Тем не менее, во всех бывших социалистических странах либерализация уже началась и обратного хода нет и не может быть. Такое утверждение, однако, несёт ещё очень немного информации Всех волнует – сколько времени будет длиться переходной процесс перехода к либеральной экономике и какой сложится в конце концов эта самая «либеральная экономика»? На все подобные вопросы у нас пока ответа нет!
Одно ясно – она не будет копией западных образцов, и сказать сейчас, какой она сложится в Венгрии, на Украине, а тем более в России ещё очень трудно – почти невозможно! Неудачи преследовали перестройку во всех соцстранах – неудачи в том смысле, что желаемый образец западного благополучия не достигался за обозримое число лет.
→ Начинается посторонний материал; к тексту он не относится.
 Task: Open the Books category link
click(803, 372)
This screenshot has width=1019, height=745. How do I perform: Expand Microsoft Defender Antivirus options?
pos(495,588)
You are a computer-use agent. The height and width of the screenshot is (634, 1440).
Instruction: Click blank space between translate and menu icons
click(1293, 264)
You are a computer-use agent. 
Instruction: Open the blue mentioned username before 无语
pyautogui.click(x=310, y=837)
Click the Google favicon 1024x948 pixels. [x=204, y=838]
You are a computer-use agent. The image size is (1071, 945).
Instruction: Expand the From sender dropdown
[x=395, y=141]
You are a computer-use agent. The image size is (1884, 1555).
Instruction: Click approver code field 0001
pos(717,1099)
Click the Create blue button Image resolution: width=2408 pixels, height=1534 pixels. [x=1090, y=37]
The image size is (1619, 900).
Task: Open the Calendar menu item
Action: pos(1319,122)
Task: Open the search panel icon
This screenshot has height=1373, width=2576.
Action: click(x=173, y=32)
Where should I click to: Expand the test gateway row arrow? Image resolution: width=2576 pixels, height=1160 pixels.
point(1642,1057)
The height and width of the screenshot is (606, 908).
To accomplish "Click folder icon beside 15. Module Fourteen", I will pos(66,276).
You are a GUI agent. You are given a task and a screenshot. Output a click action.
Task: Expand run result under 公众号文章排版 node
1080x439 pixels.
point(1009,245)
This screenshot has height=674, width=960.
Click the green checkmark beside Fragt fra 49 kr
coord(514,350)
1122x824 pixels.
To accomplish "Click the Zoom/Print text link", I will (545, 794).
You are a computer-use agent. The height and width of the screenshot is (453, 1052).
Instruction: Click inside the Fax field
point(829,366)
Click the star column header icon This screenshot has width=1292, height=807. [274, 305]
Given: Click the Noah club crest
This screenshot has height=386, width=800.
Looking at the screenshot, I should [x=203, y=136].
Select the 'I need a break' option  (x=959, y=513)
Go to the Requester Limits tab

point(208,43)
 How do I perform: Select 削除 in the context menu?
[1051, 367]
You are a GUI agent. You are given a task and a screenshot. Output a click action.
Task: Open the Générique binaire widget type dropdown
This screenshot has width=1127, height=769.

Теперь уже можно думать, что он и не получится в рафинированном западногерманском или американском виде. Очень важно понять почему даже в таких «квазизападных странах» – странах, которым уж очень хочется быть «западными», как Польша или Венгрия, не работают в полную силу традиционные ценности Запада.
Я убеждён – повторю это ещё раз: «социалистические ценности», о которых говорилось выше, а особенно гарантированная работа без большого напряжения, стали весьма привлекательными для очень широких слоёв населения. Ои уже вошли в сознание людей и будут рождать разнообразную оппозицию начавшимся процессам интенсификации рыночных механизмов Да, мы идём к либеральной экономике. Она будет похожей на известные образцы но только похожей, а на самом деле окажется иной, как она оказалась иной не только в Японии, но и в других быстро прогрессирующих странах Тихоокеанского региона, сумевших даже избежать этапа первоначального накопления в его европейском обличье. Понять какие могут возникнуть формы либеральной экономики на месте социалистического хозяйства России, очень непросто – для этого, во всяком случае, необходимы тщательные социологические исследования, как база для последующего прогностического анализа вариантов возможного развития.
К сожалению, сегодня у нас не существует удовлетворительного научного фундамента, объединяющего социологические и экономические исследования, и нам не на что опереться. Вот почему следует с большой осторожностью делать какие-либо категорические утверждения.
Либеральная экономика и ответственность интеллигенции
Россия не раз помогала Европе избегать опасностей и найти себя. Так случилось во времена монгольского нашествия, когда растоптанная Россия не дала прорваться на Запад ордам Чингисхана. Нечто подобное произошло и во времена Наполеона и Гитлера. А 1917 год был грозным предупреждением всем народам мира, а не только Европы. И в этом контексте он сыграл положительную роль для цивилизации в целом.
У Октябрьской революции нет и не может быть однозначной интерпретации. Марксисты видят в ней кульминацию классовой борьбы, когда победившие пролетарии устанавливают на огромной территории новый порядок жизни. В результате возникает непримиримое идеологическое противостояние народов, сделавших свой «социалистический выбор», и государств, развивающихся по капиталистическому пути. Возникает антогонизм, не допускающий компромиссов. Отсюда неизбежность утверждения приоритета внешней опасности, необходимость жёсткой централизованной власти, единства мировозрения и т.д. Они отодвигают все остальные интересы на второй план. Идеологическое противостояние и нагнетание внешней опасности было необходимо государству «рабочих и крестьян» как своеобразное оправдание тоталитаризма и того пути к рабству, о котором так блестяще писал Хайек.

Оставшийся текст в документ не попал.